_What to work on_
Each line below should be repeated exactly, but no picture should be carried over.

_Supplied material_
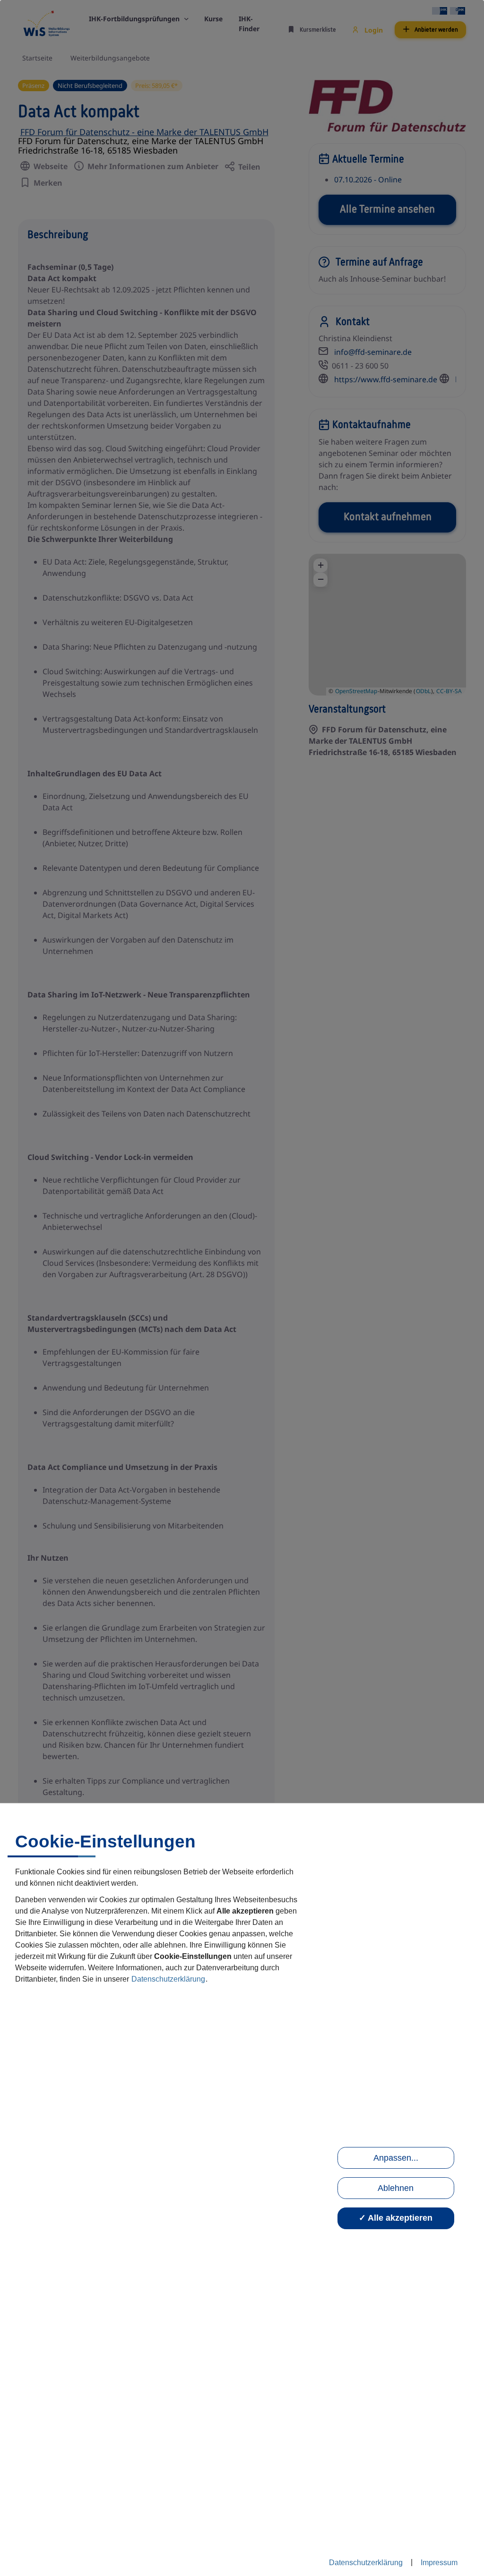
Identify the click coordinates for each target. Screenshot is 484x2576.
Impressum (439, 2563)
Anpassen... (395, 2158)
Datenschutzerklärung (168, 1979)
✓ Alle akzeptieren (395, 2218)
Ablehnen (396, 2188)
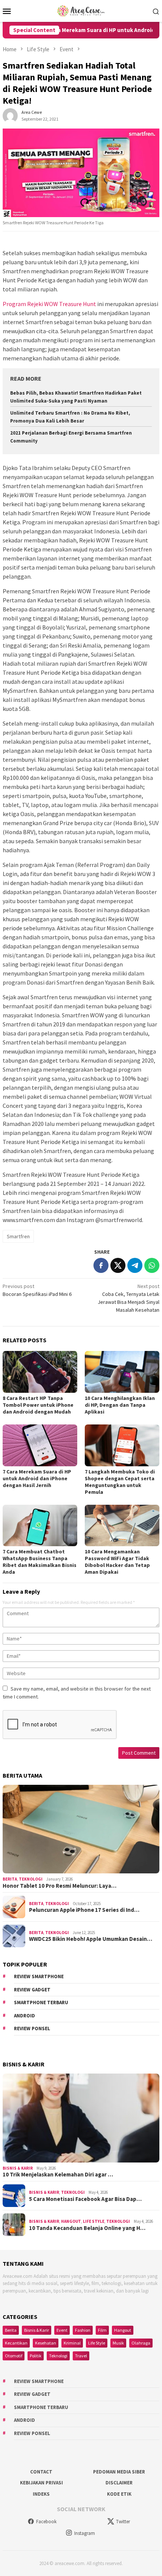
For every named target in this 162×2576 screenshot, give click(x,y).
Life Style (93, 2221)
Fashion (82, 2330)
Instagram (84, 2533)
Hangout (71, 2221)
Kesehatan (45, 2343)
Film (102, 2330)
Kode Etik (119, 2494)
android (24, 2015)
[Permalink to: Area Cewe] (10, 115)
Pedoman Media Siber (119, 2472)
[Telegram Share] (134, 1265)
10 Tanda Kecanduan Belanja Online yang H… (87, 2228)
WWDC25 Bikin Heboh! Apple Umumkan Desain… (90, 1939)
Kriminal (72, 2343)
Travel (81, 2356)
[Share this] (101, 1265)
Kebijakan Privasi (41, 2483)
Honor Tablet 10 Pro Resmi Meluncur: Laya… (59, 1885)
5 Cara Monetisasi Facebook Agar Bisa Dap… (85, 2199)
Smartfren (18, 1236)
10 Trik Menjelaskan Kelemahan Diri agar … (58, 2174)
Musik (118, 2343)
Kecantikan (16, 2343)
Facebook (46, 2521)
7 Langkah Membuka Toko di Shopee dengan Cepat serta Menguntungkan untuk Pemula (120, 1481)
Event (62, 2330)
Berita (10, 1879)
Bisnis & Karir (18, 2168)
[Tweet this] (117, 1265)
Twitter (123, 2521)
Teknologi (31, 1879)
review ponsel (32, 2028)
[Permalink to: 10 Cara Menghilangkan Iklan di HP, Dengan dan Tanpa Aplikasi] (122, 1372)
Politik (35, 2356)
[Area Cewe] (80, 10)
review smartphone (39, 1976)
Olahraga (140, 2343)
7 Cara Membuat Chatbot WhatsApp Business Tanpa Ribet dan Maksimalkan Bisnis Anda (39, 1561)
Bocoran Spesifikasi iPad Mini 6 (37, 1290)
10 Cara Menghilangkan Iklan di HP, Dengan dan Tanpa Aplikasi (120, 1405)
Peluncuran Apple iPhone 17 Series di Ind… (84, 1910)
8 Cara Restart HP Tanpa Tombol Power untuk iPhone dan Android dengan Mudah (38, 1405)
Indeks (41, 2494)
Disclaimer (119, 2483)
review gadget (32, 1989)
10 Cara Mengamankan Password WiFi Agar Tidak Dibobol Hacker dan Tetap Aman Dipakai (117, 1561)
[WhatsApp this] (151, 1265)
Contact (41, 2472)
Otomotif (13, 2356)
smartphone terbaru (41, 2002)
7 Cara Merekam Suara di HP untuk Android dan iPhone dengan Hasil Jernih (37, 1478)
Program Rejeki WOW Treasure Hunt (49, 304)
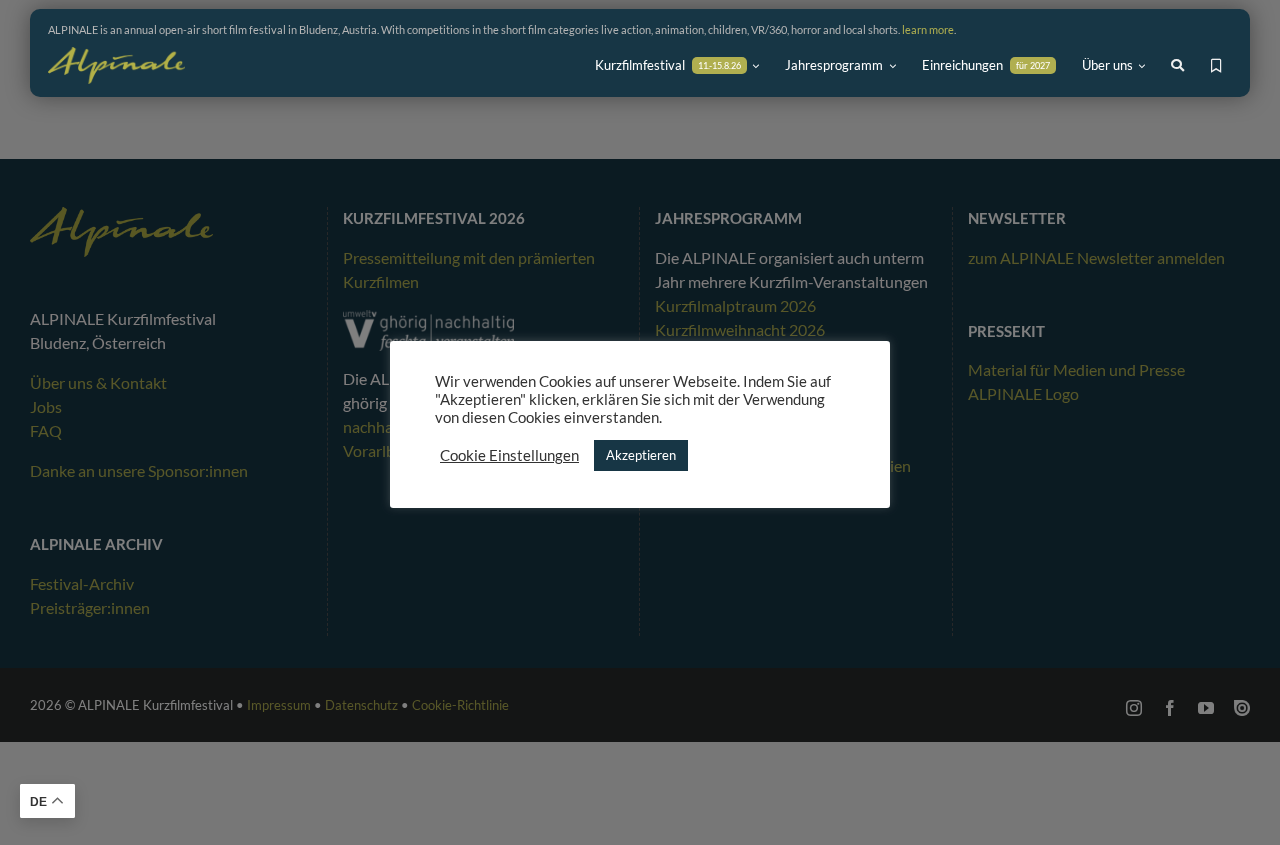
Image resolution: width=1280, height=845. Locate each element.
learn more (928, 29)
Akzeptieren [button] (641, 455)
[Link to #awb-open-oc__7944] (1177, 65)
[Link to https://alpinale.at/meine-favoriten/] (1216, 66)
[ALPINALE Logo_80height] (116, 56)
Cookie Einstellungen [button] (509, 455)
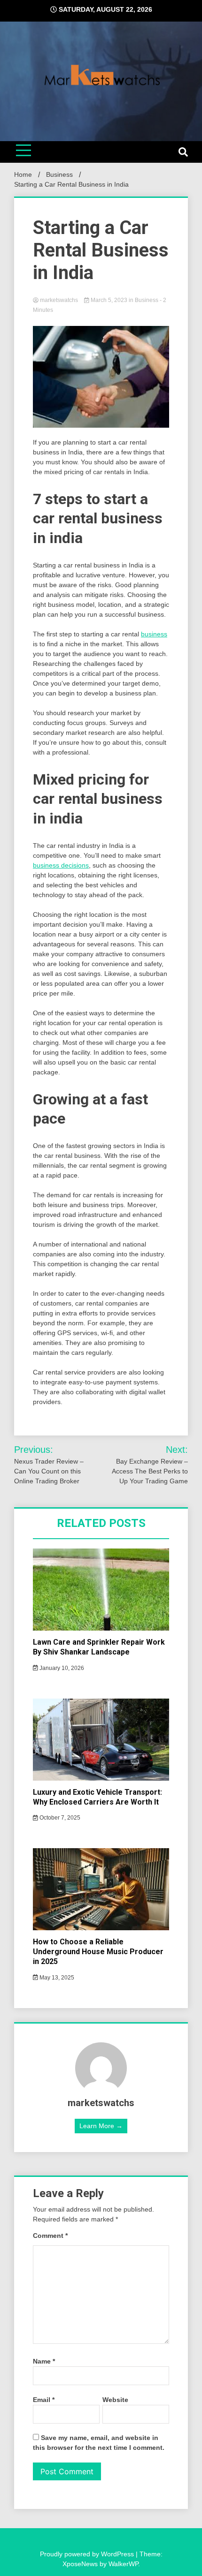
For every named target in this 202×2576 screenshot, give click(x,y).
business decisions (61, 865)
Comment (50, 2235)
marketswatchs (59, 300)
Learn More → (101, 2126)
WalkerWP (123, 2564)
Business (146, 300)
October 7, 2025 (59, 1817)
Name (44, 2361)
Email (43, 2399)
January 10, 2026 (61, 1668)
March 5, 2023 (109, 300)
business (154, 634)
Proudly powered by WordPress (88, 2554)
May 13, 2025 (56, 1977)
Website (115, 2399)
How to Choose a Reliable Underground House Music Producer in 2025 (98, 1951)
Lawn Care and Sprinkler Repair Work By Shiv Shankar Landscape (99, 1647)
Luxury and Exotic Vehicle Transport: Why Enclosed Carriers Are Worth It (97, 1797)
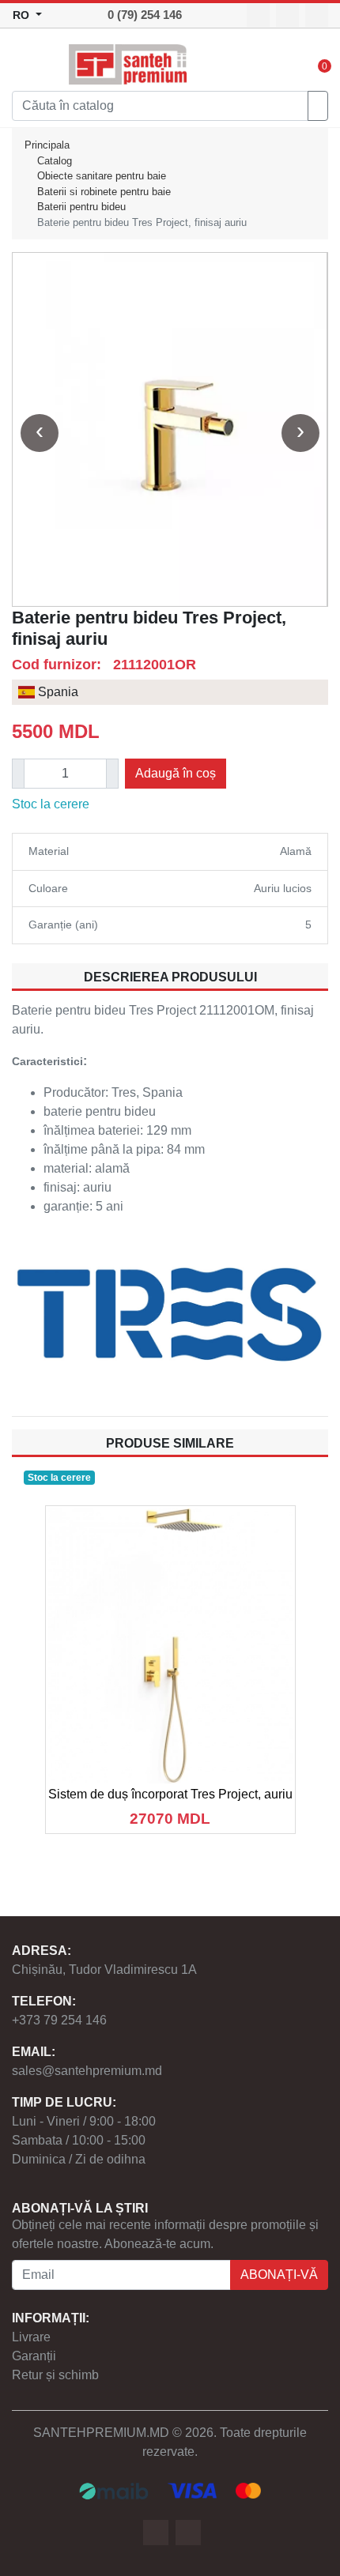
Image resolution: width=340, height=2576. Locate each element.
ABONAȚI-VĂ (279, 2274)
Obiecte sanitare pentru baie (101, 176)
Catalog (54, 161)
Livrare (31, 2337)
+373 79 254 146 (59, 2020)
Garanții (34, 2356)
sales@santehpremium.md (87, 2070)
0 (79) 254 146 (145, 14)
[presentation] (40, 433)
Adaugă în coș (175, 773)
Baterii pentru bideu (81, 207)
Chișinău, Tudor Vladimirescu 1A (104, 1969)
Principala (47, 145)
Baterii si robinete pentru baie (104, 192)
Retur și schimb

_Task answer_
Identify the click coordinates for each target. Screenshot is 484x2576.
Impressum (439, 2563)
Anpassen... (395, 2158)
Datenschutzerklärung (168, 1979)
✓ Alle akzeptieren (395, 2218)
Ablehnen (396, 2188)
For every named target in this 162×2576 screenshot, give click(x,y).
Life Style (93, 2221)
Fashion (82, 2330)
Instagram (84, 2533)
Hangout (71, 2221)
Kesehatan (45, 2343)
Film (102, 2330)
Kode Etik (119, 2494)
android (24, 2015)
[Permalink to: Area Cewe] (10, 115)
Pedoman Media Siber (119, 2472)
[Telegram Share] (134, 1265)
10 Tanda Kecanduan Belanja Online yang H… (87, 2228)
WWDC25 Bikin Heboh! Apple Umumkan Desain… (90, 1939)
Kriminal (72, 2343)
Travel (81, 2356)
[Share this] (101, 1265)
Kebijakan Privasi (41, 2483)
Honor Tablet 10 Pro Resmi Meluncur: Laya… (59, 1885)
5 Cara Monetisasi Facebook Agar Bisa Dap… (85, 2199)
Smartfren (18, 1236)
10 Trik Menjelaskan Kelemahan Diri agar … (58, 2174)
Musik (118, 2343)
Kecantikan (16, 2343)
Facebook (46, 2521)
7 Langkah Membuka Toko di Shopee dengan Cepat serta Menguntungkan untuk Pemula (120, 1481)
Event (62, 2330)
Berita (10, 1879)
Bisnis & Karir (18, 2168)
[Tweet this] (117, 1265)
Twitter (123, 2521)
Teknologi (31, 1879)
review ponsel (32, 2028)
[Permalink to: 10 Cara Menghilangkan Iklan di HP, Dengan dan Tanpa Aplikasi] (122, 1372)
Politik (35, 2356)
[Area Cewe] (80, 10)
review smartphone (39, 1976)
Olahraga (140, 2343)
7 Cara Membuat Chatbot WhatsApp Business Tanpa Ribet dan Maksimalkan Bisnis Anda (39, 1561)
Bocoran Spesifikasi iPad Mini 6 (37, 1290)
10 Cara Menghilangkan Iklan di HP, Dengan dan Tanpa Aplikasi (120, 1405)
Peluncuran Apple iPhone 17 Series di Ind… (84, 1910)
8 Cara Restart HP Tanpa Tombol Power untuk iPhone dan Android dengan Mudah (38, 1405)
Indeks (41, 2494)
Disclaimer (119, 2483)
review gadget (32, 1989)
10 Cara Mengamankan Password WiFi Agar Tidak Dibobol Hacker dan Tetap Aman Dipakai (117, 1561)
[WhatsApp this] (151, 1265)
Contact (41, 2472)
Otomotif (13, 2356)
smartphone terbaru (41, 2002)
7 Cara Merekam Suara di HP untuk Android dan iPhone dengan Hasil Jernih (37, 1478)
Program Rejeki WOW Treasure Hunt (49, 304)
Image resolution: width=1280, height=845. Locate each element.
learn more (928, 29)
Akzeptieren [button] (641, 455)
[Link to #awb-open-oc__7944] (1177, 65)
[Link to https://alpinale.at/meine-favoriten/] (1216, 66)
[ALPINALE Logo_80height] (116, 56)
Cookie Einstellungen [button] (509, 455)
For every named target in this 202×2576 screenshot, give click(x,y).
business decisions (61, 865)
Comment (50, 2235)
marketswatchs (59, 300)
Learn More → (101, 2126)
WalkerWP (123, 2564)
Business (146, 300)
October 7, 2025 (59, 1817)
Name (44, 2361)
Email (43, 2399)
January 10, 2026 (61, 1668)
March 5, 2023 (109, 300)
business (154, 634)
Proudly powered by WordPress (88, 2554)
May 13, 2025 (56, 1977)
Website (115, 2399)
How to Choose a Reliable Underground House Music Producer in 2025 (98, 1951)
Lawn Care and Sprinkler Repair Work By Shiv Shankar Landscape (99, 1647)
Luxury and Exotic Vehicle Transport: Why Enclosed Carriers Are Worth It (97, 1797)
Image resolution: width=340, height=2576. Locate each element.
ABONAȚI-VĂ (279, 2274)
Obiecte sanitare pentru baie (101, 176)
Catalog (54, 161)
Livrare (31, 2337)
+373 79 254 146 (59, 2020)
Garanții (34, 2356)
sales@santehpremium.md (87, 2070)
0 (79) 254 146 (145, 14)
[presentation] (40, 433)
Adaugă în coș (175, 773)
Baterii pentru bideu (81, 207)
Chișinău, Tudor Vladimirescu 1A (104, 1969)
Principala (47, 145)
Baterii si robinete pentru baie (104, 192)
Retur și schimb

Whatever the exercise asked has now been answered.